From 1930 to 1932 an architectural design competition for the Tokyō Imperial Chamber Museum (Tōkyo National Museum) (東京帝室博物館, Tōkyo teishitsu hakubutsukan) with entry guidelines stipulating Japonesque styling for submissions, however objections were raised by a younger generation of architects preferring modernist architectural styles. The Japan International Architecture Association opposed the entry guidelines and solicited architects to boycott the competition. On one side Kunio Maekawa and Chikatada Kurata, despite knowing that they would be defeated, submitted modernist-style plans. They had not ignored the competition guidelines, but as in Japanese traditional building construction involved crafting timbers in a particular way – crafting reinforced concrete as if it was timber for a particular design purpose – this was interpreted as being essentially Japanese. Kunio Maekawa's entry was supported by the youngest judge Kishida Hideta, but his decision was overturned by Chūta Itō, and the proposal was not successful. Despite this, Kunio Maekawa gained sympathy for his stance of promoting modernism, and became a hero to his professional peers.

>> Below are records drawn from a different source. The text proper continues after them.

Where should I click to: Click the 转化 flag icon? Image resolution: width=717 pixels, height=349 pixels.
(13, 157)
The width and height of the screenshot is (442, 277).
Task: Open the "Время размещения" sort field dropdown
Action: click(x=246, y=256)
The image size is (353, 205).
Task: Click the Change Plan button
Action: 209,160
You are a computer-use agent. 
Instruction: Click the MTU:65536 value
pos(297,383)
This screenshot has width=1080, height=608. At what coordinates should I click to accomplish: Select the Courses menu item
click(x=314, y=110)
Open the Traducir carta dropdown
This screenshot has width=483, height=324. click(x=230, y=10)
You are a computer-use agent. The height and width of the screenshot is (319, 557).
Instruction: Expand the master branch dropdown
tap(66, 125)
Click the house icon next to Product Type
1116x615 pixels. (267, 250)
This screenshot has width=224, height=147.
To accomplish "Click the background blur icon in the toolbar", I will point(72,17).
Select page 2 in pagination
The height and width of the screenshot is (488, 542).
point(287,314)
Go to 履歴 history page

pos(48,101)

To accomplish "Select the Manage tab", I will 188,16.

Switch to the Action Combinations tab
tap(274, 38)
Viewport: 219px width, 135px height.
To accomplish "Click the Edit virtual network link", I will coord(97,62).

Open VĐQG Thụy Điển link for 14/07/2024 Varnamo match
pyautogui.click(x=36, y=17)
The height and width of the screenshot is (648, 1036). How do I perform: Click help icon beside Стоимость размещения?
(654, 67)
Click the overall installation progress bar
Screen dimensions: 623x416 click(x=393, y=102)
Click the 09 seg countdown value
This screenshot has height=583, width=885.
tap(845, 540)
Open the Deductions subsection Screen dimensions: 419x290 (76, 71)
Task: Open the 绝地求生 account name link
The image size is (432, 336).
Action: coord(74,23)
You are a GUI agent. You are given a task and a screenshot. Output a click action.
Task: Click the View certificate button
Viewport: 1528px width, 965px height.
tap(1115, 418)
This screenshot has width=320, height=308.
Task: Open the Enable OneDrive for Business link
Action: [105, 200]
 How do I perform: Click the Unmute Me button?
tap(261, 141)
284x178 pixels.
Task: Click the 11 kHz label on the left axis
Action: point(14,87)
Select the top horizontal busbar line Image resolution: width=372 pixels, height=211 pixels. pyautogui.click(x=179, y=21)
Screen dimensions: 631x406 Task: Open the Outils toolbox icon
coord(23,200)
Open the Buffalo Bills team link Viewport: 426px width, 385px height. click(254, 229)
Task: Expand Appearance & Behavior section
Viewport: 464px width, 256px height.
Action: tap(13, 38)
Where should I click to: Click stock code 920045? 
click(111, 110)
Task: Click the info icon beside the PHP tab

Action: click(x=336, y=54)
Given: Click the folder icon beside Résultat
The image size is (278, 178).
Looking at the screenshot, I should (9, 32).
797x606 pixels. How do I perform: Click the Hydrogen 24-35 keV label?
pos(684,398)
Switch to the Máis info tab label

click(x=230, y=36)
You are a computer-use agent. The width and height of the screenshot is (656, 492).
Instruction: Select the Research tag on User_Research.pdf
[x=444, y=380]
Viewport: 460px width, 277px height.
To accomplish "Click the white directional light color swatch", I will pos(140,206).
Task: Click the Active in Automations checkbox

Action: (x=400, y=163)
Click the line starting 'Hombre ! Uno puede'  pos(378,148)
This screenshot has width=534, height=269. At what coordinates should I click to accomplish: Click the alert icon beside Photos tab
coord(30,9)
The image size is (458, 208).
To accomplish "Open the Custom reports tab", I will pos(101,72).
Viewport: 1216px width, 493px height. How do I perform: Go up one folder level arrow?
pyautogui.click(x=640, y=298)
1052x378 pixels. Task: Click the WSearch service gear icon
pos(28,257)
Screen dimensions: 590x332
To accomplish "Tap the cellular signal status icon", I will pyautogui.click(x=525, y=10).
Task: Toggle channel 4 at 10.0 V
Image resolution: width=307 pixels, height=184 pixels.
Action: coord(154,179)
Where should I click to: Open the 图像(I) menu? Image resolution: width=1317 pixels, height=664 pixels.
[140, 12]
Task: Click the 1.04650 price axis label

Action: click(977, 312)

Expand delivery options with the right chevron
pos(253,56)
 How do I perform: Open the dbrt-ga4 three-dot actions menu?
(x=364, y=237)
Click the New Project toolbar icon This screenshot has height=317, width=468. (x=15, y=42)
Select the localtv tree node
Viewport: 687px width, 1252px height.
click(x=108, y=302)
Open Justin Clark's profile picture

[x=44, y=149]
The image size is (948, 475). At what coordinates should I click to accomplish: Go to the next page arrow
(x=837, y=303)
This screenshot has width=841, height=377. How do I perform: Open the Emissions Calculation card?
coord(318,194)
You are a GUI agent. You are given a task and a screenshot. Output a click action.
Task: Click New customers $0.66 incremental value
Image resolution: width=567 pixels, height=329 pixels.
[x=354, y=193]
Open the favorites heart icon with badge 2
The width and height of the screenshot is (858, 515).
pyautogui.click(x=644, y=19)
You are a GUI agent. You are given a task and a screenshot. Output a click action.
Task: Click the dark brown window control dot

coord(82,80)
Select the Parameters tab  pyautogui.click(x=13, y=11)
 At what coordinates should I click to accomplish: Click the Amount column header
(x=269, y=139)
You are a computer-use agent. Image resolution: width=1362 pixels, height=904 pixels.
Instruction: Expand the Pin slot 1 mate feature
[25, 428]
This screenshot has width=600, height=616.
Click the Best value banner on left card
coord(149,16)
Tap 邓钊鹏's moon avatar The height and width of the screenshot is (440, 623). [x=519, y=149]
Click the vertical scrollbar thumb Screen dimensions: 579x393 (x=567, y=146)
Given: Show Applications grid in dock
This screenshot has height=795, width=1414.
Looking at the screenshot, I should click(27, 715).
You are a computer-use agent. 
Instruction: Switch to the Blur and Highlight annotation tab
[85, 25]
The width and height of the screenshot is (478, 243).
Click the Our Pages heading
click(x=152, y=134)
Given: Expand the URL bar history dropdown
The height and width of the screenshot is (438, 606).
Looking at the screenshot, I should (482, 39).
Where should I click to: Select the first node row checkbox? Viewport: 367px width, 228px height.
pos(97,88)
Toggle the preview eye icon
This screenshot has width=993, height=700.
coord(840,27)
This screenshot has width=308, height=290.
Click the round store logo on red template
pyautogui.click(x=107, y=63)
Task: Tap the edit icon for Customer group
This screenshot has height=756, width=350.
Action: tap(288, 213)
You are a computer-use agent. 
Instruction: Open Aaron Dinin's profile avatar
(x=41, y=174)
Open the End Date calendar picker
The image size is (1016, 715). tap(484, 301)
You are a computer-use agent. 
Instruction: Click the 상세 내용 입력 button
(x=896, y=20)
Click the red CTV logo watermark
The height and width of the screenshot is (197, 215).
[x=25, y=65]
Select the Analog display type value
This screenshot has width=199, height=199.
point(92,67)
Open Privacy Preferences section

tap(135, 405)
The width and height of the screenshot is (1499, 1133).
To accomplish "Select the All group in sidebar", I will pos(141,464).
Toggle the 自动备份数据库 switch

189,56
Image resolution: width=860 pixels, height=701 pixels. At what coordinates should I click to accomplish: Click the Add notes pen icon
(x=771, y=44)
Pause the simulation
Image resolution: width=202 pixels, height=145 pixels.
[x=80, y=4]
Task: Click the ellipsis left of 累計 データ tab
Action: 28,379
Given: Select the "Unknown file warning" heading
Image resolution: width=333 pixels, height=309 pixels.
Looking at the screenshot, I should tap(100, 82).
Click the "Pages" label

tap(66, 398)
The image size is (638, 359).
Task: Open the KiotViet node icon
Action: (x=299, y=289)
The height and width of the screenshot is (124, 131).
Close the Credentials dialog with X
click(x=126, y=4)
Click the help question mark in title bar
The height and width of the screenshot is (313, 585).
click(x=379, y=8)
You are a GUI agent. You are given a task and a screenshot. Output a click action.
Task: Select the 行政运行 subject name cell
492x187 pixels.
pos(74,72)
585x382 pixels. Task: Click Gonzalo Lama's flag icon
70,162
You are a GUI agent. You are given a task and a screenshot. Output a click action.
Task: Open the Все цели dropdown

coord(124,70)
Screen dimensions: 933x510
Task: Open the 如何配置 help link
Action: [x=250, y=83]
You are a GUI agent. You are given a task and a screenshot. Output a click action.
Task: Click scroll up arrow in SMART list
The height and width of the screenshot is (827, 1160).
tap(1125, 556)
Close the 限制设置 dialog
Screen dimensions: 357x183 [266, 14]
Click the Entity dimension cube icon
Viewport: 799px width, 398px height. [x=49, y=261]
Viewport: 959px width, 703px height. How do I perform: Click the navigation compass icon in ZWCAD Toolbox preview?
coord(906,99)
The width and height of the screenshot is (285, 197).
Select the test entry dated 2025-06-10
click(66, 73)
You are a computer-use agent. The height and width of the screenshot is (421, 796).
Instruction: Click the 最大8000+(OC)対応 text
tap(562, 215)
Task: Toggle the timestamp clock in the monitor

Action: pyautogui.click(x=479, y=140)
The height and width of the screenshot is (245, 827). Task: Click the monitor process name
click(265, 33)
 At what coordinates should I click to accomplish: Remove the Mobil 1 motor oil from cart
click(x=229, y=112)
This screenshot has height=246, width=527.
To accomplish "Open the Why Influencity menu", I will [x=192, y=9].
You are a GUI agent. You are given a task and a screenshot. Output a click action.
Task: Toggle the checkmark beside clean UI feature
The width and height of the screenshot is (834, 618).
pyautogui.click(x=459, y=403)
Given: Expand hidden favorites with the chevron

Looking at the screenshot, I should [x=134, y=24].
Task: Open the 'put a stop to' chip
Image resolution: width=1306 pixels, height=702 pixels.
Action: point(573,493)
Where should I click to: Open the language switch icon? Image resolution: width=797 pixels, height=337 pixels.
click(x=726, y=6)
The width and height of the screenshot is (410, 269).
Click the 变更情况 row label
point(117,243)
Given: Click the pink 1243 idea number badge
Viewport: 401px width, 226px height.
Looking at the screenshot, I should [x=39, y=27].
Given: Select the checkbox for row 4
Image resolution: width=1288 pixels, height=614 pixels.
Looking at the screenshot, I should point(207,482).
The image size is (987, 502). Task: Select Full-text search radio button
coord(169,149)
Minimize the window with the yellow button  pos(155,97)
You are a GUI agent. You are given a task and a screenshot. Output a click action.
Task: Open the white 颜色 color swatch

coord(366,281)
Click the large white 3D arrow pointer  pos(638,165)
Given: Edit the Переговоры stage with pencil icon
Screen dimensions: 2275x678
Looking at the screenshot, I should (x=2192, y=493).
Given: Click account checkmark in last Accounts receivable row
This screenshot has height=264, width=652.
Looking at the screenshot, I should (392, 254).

To the architects of the 1930s these Japanese styled roofs set on Japonesque buildings, appeared to be a revival of the Emperor's Crown Amalgamate Style and therefore used the term Emperor's Crown Style. To Chūta Itō, the modification of Classic architecture that required a Japanese style roof, and in the Emperor's Crown Amalgamate Style, which was a legitimate Classic architectural design that had a Japanese style roof; despite them being distinctly different, he condemned both styles calling them "national disgraces" . However at the time, Emperor's Crown Amalgamate Style was mostly forgotten, so a minor idea such as a Japanese style was not enough to prevent any confusion.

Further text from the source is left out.